*Task prompt*. Everything from the line containing "Click the word" through the last line of the data below must be copied exactly, with no other lines included.

*Supplied data*.
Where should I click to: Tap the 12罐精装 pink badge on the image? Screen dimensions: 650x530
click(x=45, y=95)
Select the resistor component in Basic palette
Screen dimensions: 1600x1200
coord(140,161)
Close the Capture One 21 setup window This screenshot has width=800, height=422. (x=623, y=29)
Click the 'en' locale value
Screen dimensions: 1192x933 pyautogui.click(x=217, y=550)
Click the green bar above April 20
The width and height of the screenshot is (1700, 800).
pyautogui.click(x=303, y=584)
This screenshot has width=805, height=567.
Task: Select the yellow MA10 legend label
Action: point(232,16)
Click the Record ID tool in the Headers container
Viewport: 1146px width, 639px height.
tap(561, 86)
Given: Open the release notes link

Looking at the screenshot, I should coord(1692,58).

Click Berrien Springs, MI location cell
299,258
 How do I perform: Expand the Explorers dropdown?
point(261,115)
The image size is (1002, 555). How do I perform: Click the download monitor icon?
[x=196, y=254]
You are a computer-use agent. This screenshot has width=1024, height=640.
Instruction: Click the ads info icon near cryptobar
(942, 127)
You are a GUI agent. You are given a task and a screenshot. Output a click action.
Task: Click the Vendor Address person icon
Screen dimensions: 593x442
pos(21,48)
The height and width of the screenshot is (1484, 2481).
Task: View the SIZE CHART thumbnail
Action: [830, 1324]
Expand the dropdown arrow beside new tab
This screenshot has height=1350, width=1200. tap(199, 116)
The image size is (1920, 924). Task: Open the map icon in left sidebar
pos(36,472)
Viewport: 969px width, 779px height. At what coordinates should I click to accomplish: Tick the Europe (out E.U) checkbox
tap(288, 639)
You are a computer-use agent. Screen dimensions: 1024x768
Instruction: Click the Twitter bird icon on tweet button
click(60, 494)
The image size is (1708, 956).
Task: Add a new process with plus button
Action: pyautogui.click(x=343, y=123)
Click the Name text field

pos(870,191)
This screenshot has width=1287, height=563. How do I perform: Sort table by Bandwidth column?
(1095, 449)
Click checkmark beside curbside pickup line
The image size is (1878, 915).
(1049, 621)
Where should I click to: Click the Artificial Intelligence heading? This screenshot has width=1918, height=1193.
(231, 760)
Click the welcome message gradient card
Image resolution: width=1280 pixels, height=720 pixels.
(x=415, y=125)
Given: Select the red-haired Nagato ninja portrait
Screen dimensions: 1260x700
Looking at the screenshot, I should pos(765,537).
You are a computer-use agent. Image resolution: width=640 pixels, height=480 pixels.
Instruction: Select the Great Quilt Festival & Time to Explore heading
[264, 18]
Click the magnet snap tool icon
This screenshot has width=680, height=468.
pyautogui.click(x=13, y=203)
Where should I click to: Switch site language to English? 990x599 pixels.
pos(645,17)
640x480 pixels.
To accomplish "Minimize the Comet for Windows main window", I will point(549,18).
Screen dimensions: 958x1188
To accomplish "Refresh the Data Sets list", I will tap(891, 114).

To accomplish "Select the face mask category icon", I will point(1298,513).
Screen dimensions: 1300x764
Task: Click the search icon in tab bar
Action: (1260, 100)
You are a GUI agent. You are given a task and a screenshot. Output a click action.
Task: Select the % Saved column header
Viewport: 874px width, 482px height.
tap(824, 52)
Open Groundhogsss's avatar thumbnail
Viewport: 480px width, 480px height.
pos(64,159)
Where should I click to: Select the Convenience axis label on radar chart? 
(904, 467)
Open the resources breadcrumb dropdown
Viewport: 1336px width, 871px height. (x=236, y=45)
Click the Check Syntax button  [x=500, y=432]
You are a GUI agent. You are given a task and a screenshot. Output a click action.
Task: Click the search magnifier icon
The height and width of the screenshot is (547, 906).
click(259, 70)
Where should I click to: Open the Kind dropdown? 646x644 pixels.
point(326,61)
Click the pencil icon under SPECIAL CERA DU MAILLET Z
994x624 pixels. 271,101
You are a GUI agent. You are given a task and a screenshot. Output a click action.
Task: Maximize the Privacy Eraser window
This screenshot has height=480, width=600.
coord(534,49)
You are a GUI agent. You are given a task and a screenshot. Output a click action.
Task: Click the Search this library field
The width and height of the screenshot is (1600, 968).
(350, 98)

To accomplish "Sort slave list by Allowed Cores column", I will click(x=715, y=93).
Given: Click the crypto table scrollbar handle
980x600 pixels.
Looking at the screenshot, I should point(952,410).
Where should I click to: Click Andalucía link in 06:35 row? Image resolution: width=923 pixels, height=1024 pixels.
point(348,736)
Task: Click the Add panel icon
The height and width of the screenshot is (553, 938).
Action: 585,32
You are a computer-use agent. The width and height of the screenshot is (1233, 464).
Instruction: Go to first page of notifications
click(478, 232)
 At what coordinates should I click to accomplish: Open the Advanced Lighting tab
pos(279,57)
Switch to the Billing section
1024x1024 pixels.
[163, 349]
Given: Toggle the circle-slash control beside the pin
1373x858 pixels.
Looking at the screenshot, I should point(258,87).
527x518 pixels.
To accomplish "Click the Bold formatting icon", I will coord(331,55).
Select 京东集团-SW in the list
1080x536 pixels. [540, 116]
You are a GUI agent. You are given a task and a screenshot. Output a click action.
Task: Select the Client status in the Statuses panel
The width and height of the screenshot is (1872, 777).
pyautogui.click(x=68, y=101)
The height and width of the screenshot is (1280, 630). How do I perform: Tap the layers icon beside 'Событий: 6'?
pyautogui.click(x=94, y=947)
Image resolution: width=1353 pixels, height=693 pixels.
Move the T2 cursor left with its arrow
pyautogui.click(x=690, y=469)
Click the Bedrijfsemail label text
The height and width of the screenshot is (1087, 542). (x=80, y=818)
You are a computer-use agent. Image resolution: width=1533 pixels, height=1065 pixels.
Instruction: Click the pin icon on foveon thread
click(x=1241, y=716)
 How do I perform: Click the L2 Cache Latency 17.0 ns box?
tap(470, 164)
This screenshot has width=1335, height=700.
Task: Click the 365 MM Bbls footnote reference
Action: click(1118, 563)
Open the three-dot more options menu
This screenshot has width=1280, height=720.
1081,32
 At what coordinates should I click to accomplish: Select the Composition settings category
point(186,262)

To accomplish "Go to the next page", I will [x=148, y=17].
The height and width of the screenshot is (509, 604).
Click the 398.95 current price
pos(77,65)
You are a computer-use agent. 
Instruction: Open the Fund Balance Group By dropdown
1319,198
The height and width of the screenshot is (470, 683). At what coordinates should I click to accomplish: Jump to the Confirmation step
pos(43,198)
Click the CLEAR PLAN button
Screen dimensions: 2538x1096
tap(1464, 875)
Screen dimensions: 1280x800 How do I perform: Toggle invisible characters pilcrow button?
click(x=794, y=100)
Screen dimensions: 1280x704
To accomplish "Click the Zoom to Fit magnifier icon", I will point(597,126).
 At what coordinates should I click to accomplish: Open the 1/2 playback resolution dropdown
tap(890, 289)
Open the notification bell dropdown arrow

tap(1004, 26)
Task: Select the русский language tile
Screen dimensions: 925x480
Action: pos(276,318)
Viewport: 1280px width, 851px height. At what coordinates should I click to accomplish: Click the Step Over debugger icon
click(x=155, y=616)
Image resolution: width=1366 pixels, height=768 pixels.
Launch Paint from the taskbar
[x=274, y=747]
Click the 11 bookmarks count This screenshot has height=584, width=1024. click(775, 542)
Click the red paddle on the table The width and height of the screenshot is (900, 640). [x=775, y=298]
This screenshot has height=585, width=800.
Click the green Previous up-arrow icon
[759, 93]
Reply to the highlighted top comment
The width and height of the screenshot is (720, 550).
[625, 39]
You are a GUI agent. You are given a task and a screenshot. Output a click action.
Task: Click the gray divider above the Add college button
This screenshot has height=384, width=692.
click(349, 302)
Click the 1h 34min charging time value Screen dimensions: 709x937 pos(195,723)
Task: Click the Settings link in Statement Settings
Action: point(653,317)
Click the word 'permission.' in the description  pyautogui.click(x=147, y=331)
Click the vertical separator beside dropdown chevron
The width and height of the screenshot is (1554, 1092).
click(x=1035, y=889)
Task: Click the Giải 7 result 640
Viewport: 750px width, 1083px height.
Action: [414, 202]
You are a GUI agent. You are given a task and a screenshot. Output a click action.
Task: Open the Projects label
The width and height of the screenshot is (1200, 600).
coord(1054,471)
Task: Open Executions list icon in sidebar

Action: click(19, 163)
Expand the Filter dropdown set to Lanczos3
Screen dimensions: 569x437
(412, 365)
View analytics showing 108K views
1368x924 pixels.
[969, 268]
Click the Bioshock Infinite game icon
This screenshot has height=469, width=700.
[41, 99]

*Response to this task*.
Click the word 'permission.' in the description  pyautogui.click(x=147, y=331)
Click the vertical separator beside dropdown chevron
The width and height of the screenshot is (1554, 1092).
click(x=1035, y=889)
Task: Click the Giải 7 result 640
Viewport: 750px width, 1083px height.
Action: [414, 202]
You are a GUI agent. You are given a task and a screenshot. Output a click action.
Task: Open the Projects label
The width and height of the screenshot is (1200, 600).
coord(1054,471)
Task: Open Executions list icon in sidebar

Action: click(19, 163)
Expand the Filter dropdown set to Lanczos3
Screen dimensions: 569x437
(412, 365)
View analytics showing 108K views
1368x924 pixels.
[969, 268]
Click the Bioshock Infinite game icon
This screenshot has height=469, width=700.
[41, 99]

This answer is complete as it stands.